INSTRUCTIONS -
a) Answer these questions about the HybridList article below, one line each, marked the same way:
(i) How many bytes does the user data structure need for the 'Next' pointer?
(ii) How are bottom-nodes and top-nodes drawn?
(iii) When a node holds more than 30 nodes and a new node is created, how many subnodes does each of the two nodes get?
b) Carry the HybridList article forward from the point where it stops.

SELECTED EXCERPT -
=-=-=-=-=

HybridList – A fast N lg (N) sort algorithm for lists

Management of large dictionaries is always a big problem.  That’s why I decided to
create an efficient and simple algorithm to manage very long sorted lists. 
The HybridList algorithm resembles skip-lists but it differs considerably in basic
principles and memory usage.  I hate the idea of allocating memory blocks for
an array of pointers and predicting the number of nodes in a nonexistent list.

Main features

  • Search, insert, delete operations require  O(lg n) comparisons in
    all cases
  • As every insertion sort it is stable – it retains the original ordering
    of  identical keys 
  • It is in-place algorithm – no additional memory or stack is required
  • Data  can be linked in simple as well as double-linked
    list
  • Only 4 bytes for ‘Next’ pointer are required in user data structure

Concept

There are two types of nodes: user bottom-nodes (blue circles) and top-nodes (green
rectangles) that  create a kind of hierarchy. When user adds/removes bottom-node
to/from the list, ‘parent’ top-node on the first level is checked to keep 10-30 bottom
nodes. If node has more than 30 nodes, then new node is created and both nodes have 15
subnodes. If node has less than 10 subnodes, its right neighbor is removed. Therefore
hierarchy is always quite balanced.

=-=-=-=-=

DATA SHOWN -
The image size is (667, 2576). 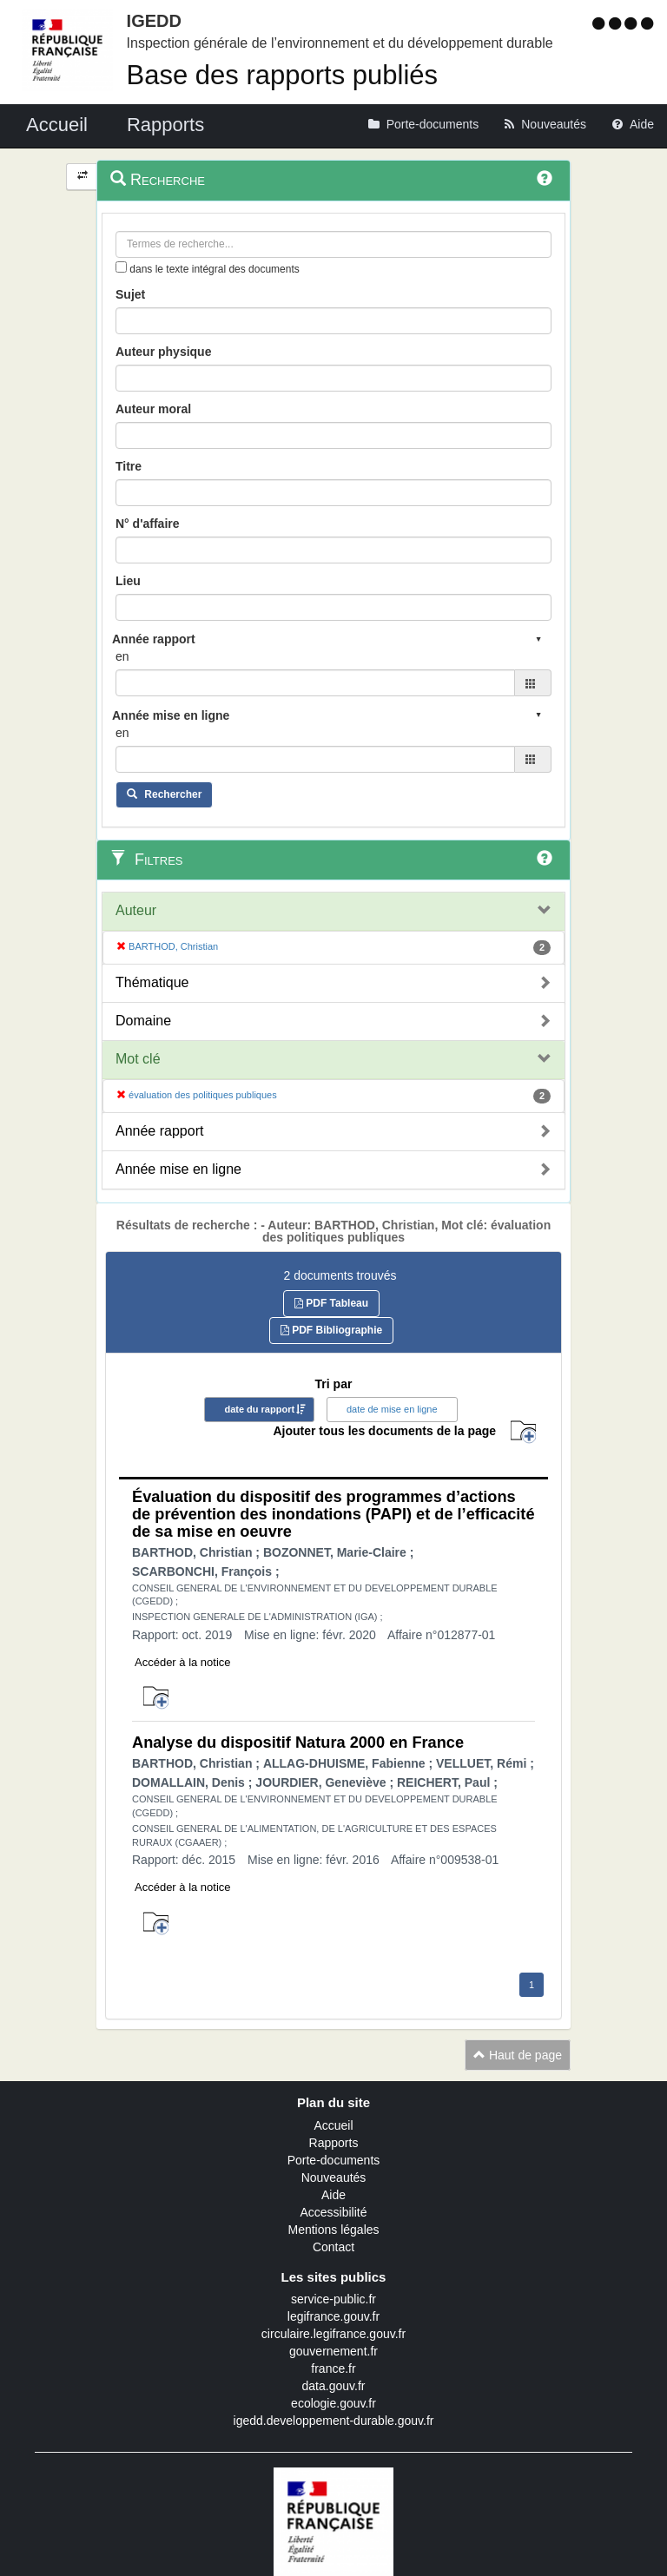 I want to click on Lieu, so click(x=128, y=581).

=-=-=-=-=

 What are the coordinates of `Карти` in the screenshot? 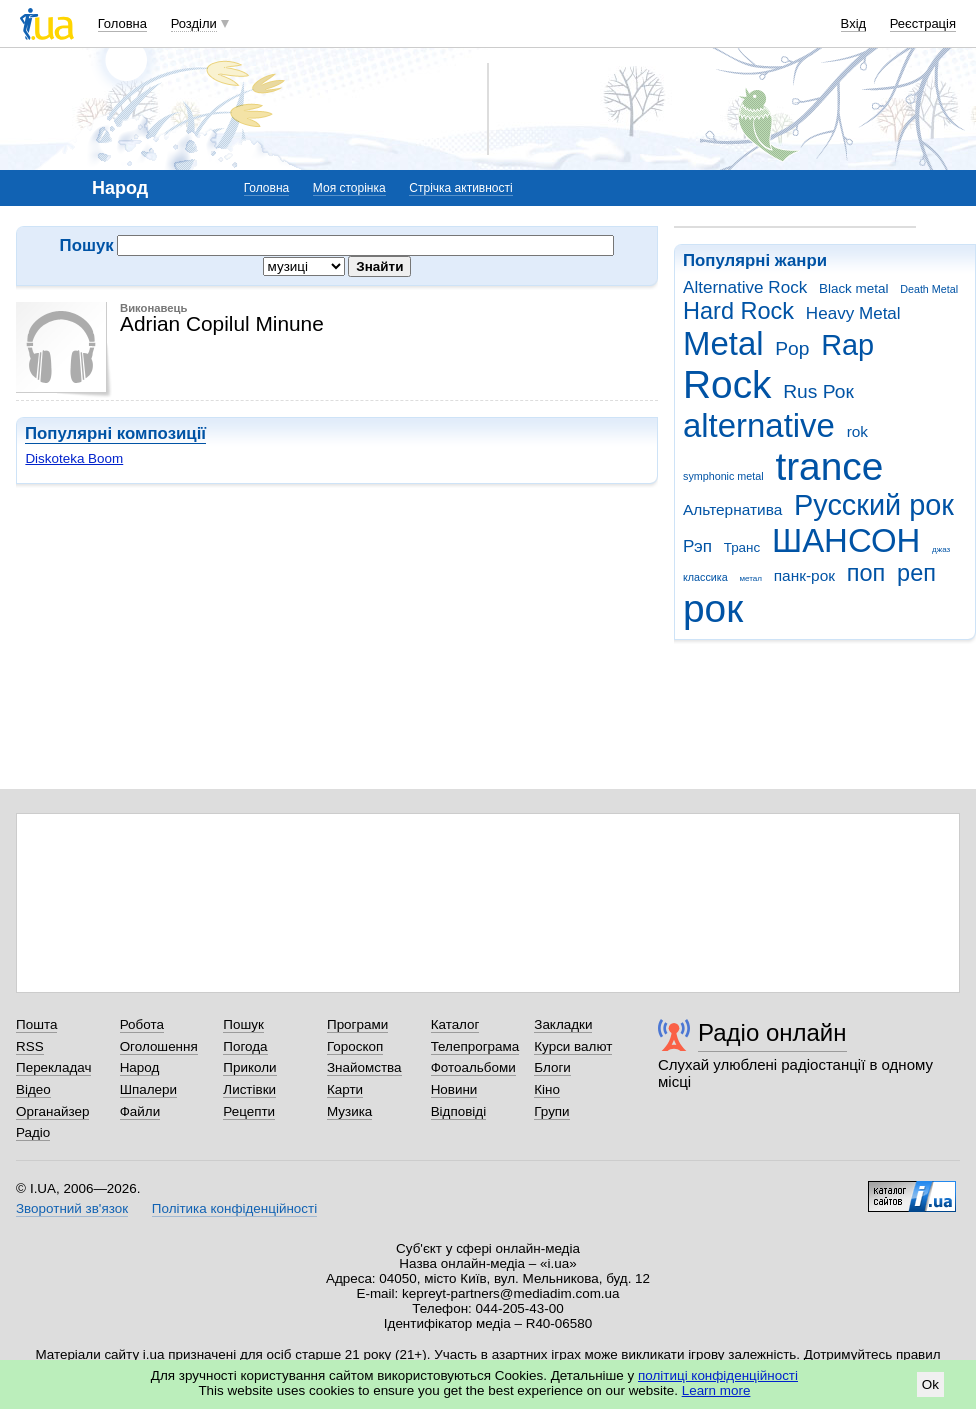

=-=-=-=-=

ANSWERS BY TASK -
a)
(i) 4 bytes.
(ii) Bottom-nodes are blue circles, and top-nodes are green rectangles.
(iii) 15 subnodes each.

b)
QList_scheme.gif (6718 bytes)

Simple example

  #include "HybridList.h"

  class SampleNode : public HListNode <SampleNode>
  {
    // defines Prev,Next members
    public:
      int Value;  // random value to sort
      SampleNode() { Value = rand(); }
      bool operator ==(SampleNode& comp) {return Value ==comp.Value;}
      bool operator > (SampleNode& comp) {return Value > comp.Value;}
      bool operator < (SampleNode& comp) {return Value < comp.Value;}
  };

  bool TEST()
  {
    HybridList<SampleNode> List;
    for (int i=0; i < 1000; i++)
        List.InsertSorted (new SampleNode);
    SampleNode to_find;
    SampleNode * first_equal = List.FindEqual(to_find);
    while (true)
        {
          SampleNode * head = List.RemoveHead();
          if (!head)
             break; // end of list achieved
          printf ("%ld->",head->Value);
          delete head;
        }
    return true;
  }

Speed

There is no sense to compare O(lg n) algorithm with O(n) algorithm. But even  O(lg
n) algorithms, like binary trees, red-black trees, skip-lists have different speed due to
balancing techniques, memory usage, comparison function, etc. My preliminary tests of
red-black tree, that seems to be the fastest algorithm for dictionaries, shows that
HybridList is more than twice as fast. But it seems to me to be not so
important with regard to memory usage issue: HybridList node require only additional 4
byte for ‘Next’ pointer and red-black node require 12-16 bytes.

More details  you can find on http://members.tripod.com/~DanKozub.
Timing diagram and comparison with Quicksort and test exe-file are also available there.

Source

The algorithm is implemented in C++ . In principle it does not require any additional
libraries or system support. But I think some insignificant changes will be needed to make
it run on other platforms than Windows 95/NT.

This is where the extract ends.